As one of my contributions to the Lead SA campaign, I’d like to tell you all to stop your moaning and complaining. Unless, of course, you plan some concrete action to back it up. It seems impossible to read a local news story that doesn’t have a stream of whiny complaints appended to it, where everything is wrong, and it’s always everybody else’s fault. This pervasive negativity can also be self-perpetuating. Consider the @PigSpotter micro-saga: There’s a confirmation bias at play there, in that many of the callers/bloggers/twitterers are focusing on the cops who fit whatever stereotype is at play, and forgetting that the majority (?) of cops don’t deserve this moniker. Second, any justified ire is more perhaps more appropriately directed at those who give the cops their instructions, not the cops themselves.
But instead, abuse and ridicule of police is now a sport played by thousands of motorists, who are aggrieved that someone has the impunity to try and prevent them from endangering themselves and others on the roads. Sure, some police may be corrupt, and if too few of them are exposed, we end up being exploited. I’ve seen no reason to suspect that this is the norm, though – instead, this appears to be a case of people actively – and publicly – trying to find ways to evade their legal responsibilities. Why should this activity be praised, or protected?

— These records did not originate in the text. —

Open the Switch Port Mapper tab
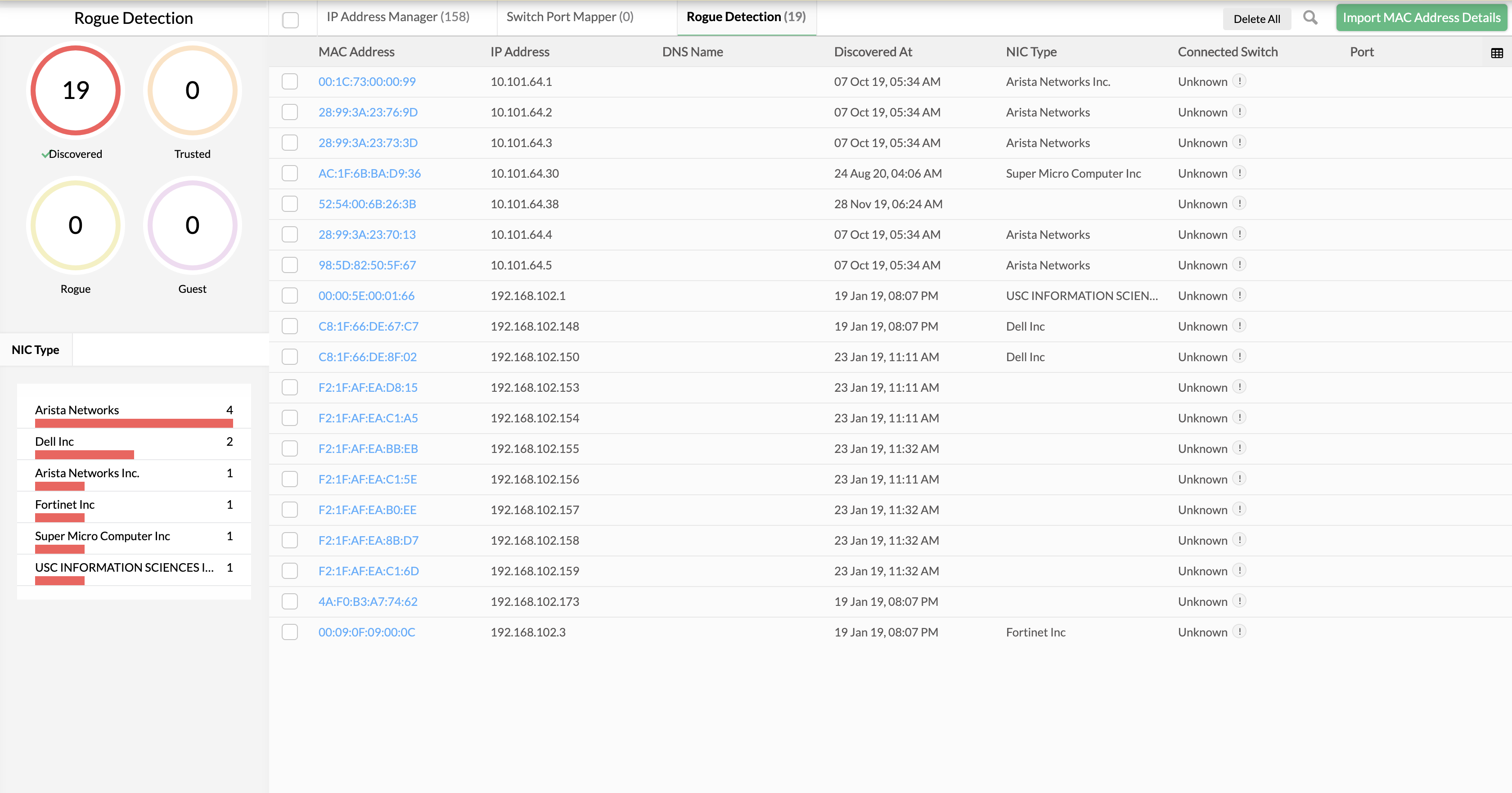 [x=569, y=17]
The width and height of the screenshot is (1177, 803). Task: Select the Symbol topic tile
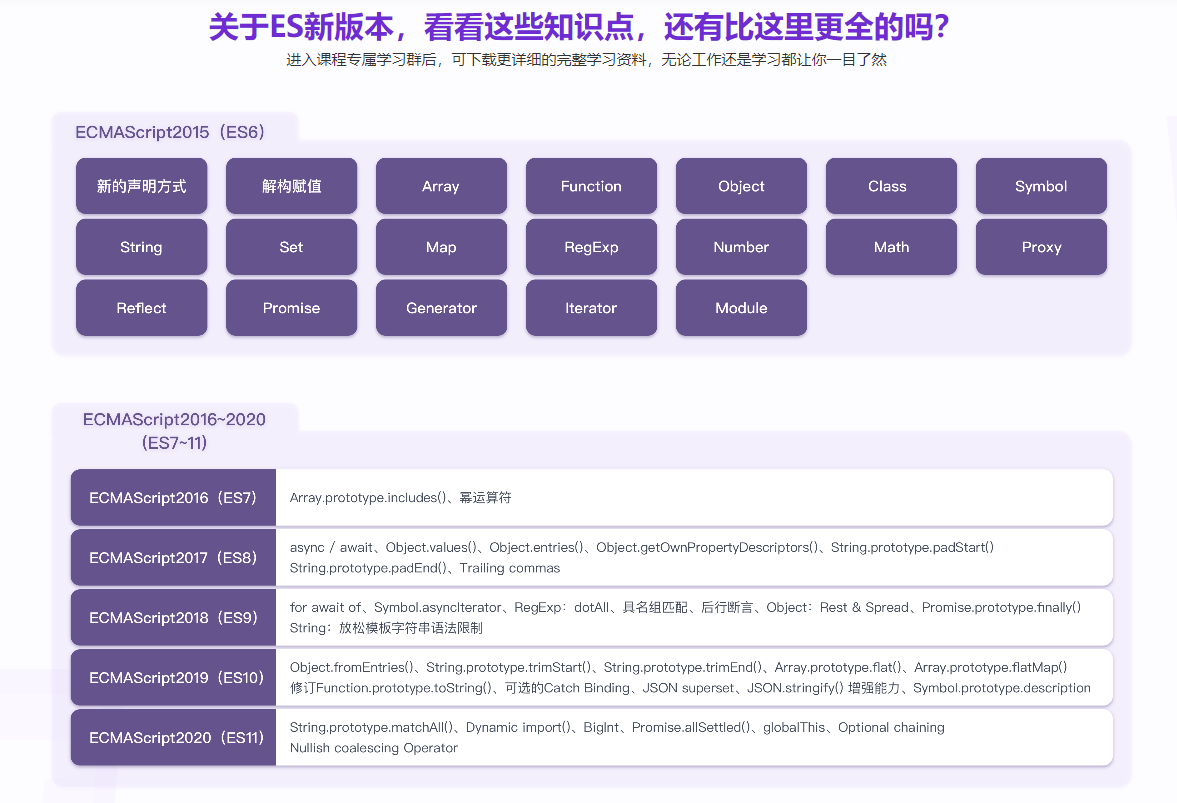click(1041, 186)
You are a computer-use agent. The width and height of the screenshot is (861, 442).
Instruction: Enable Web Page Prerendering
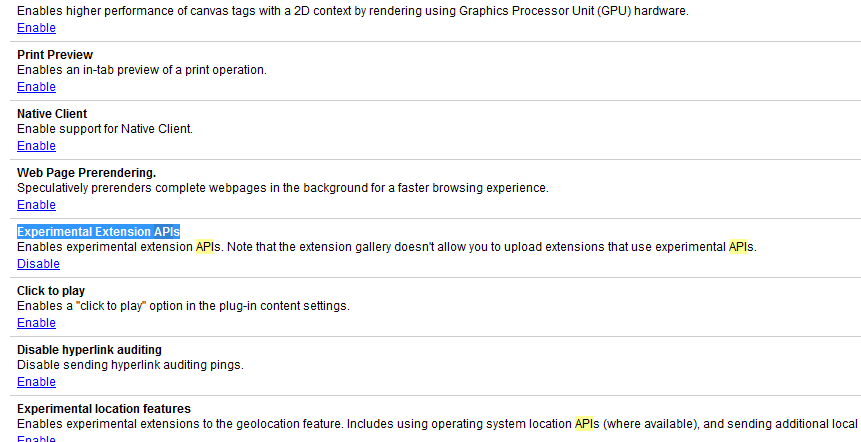[x=36, y=205]
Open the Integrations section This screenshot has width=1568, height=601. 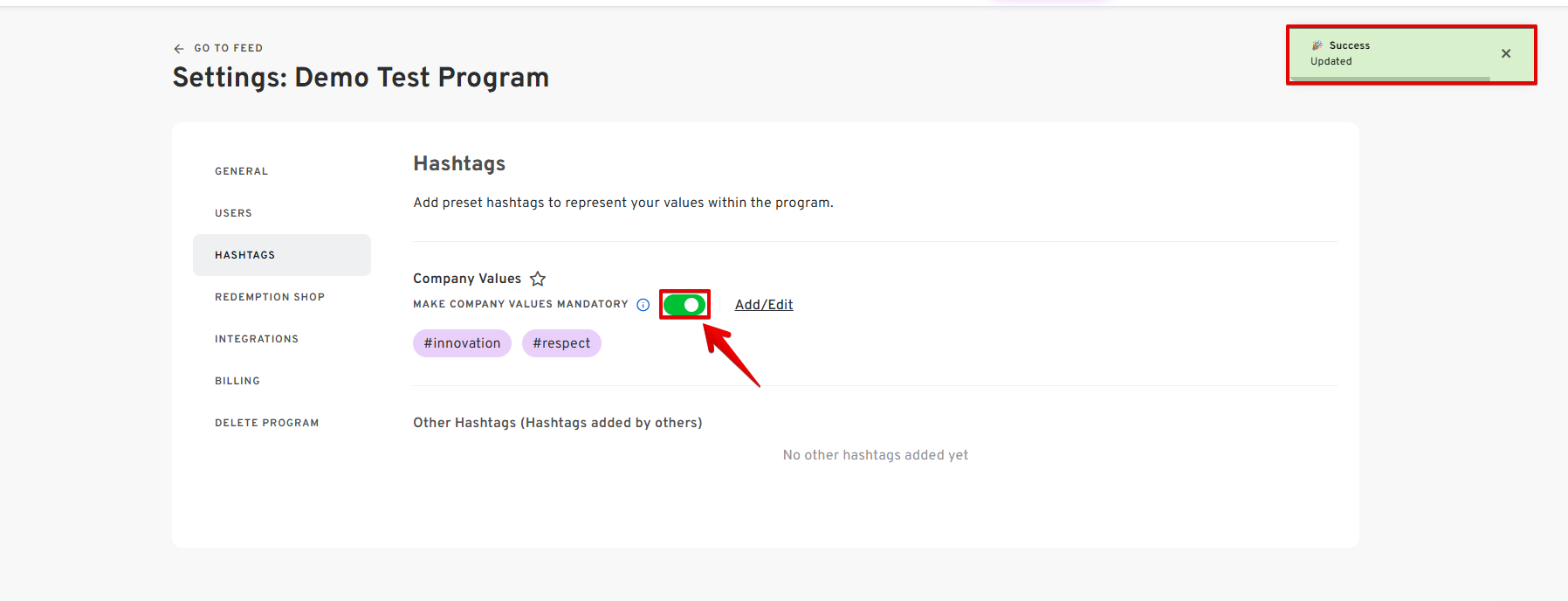257,339
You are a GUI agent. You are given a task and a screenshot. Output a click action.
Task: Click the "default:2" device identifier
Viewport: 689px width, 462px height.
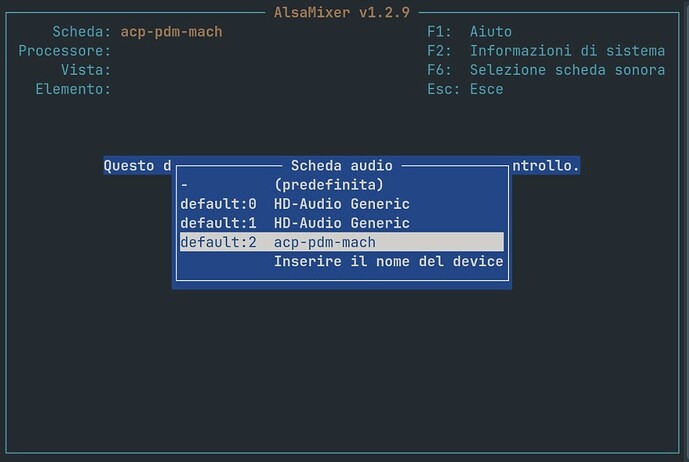click(218, 242)

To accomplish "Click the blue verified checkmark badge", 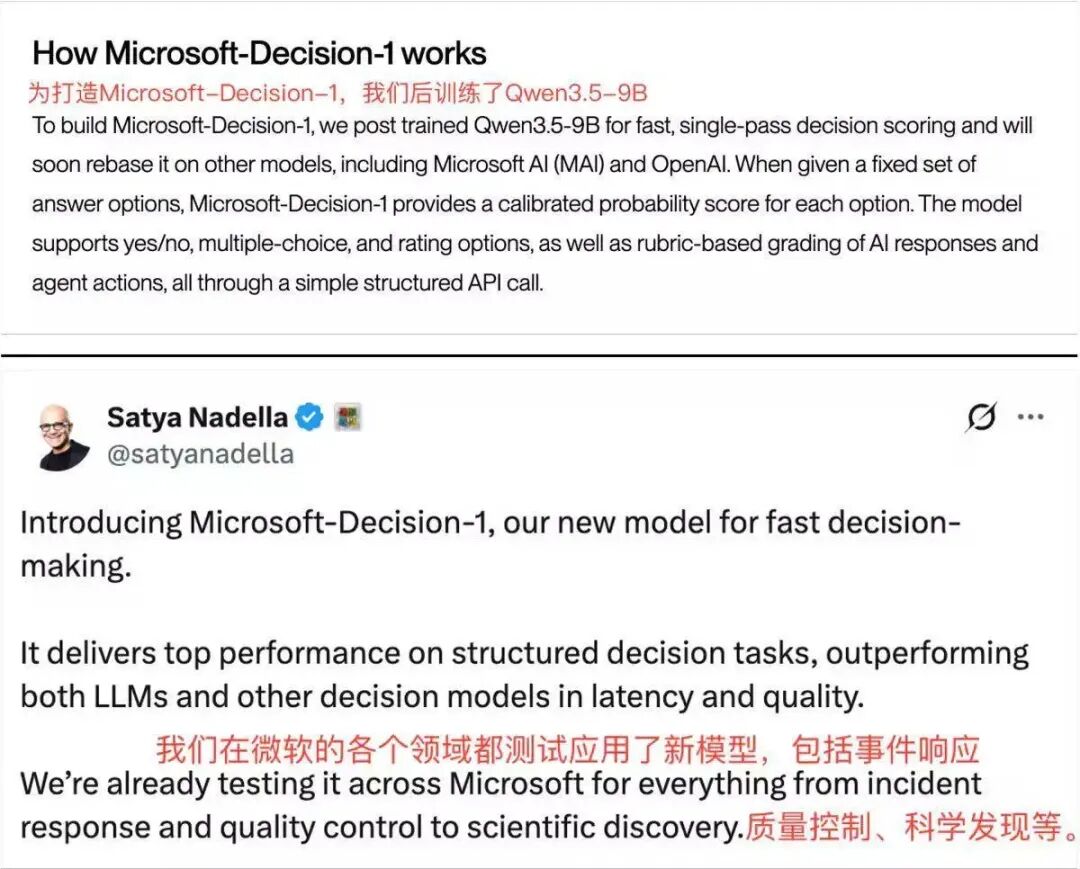I will coord(309,417).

Having said that, of course it shouldn’t be criminal to call cops “pigs”, and it should remain criminal to harass motorists and search their cellphones, as police are reportedly now doing. But being allowed to call cops pigs doesn’t necessarily mean we should do it. If you do believe it appropriate to spread word of road blocks & speed traps, that same information can be passed on via Twitter or whatever other channel, sans the abuse. Which might be more in our interests, seeing as the abuse might simply make the cops more inclined to do whatever it is @pigspotter and his supporters accuse them of doing.
Simply put, we’d have far less trouble with the law if we simply obeyed it. I’m of course making a general point, rather than addressing complications such as those involved where the law is wrong, and where we might have a moral or political duty to oppose it. Likewise, we’d make far less trouble for ourselves if we obeyed the common sense notion of doing our homework before investing in something, whether it be a product or a relationship. Sites like Hellopeter are replete with whines from people who bought something, or engaged with some firm or other, where the vendor or the product could be known to be unsatisfactory in advance – if the buyer had bothered to investigate the matter.
As any geek would attest, discussion forums dealing with complex electronic devices like smartphones are littered with this sort of victim mentality, where it’s always someone else fault that “my phone can’t do X” (if it’s an iPhone). Again, if something is that important to you, do your homework beforehand (as @6000 recently pointed out in typically diplomatic style). As with the Darwin awards, sometimes you entirely deserve what you get.
I speak from experience here, in that I recently sold a new laptop to a buyer I found via Gumtree. Except it turned out that the SMS’ed proof of payment he sent me was a fake, as I suggested it might be to the friend I was sitting with, waiting for the buyer. “It would be entirely my fault”, I said (or something like that), “because I’m too impatient to get rid of it, and can’t be asked to engage with any more emails or calls from random strangers. And so it proved to be my fault, and a guy going by the name of Mark Shoul has a free laptop (sorry, Larry, I could have just given it to you in the end), and a case number with “his name” on it at SAPS. But I don’t deserve to get anything back – I deserve exactly what I got, which is nothing, besides being taught a lesson.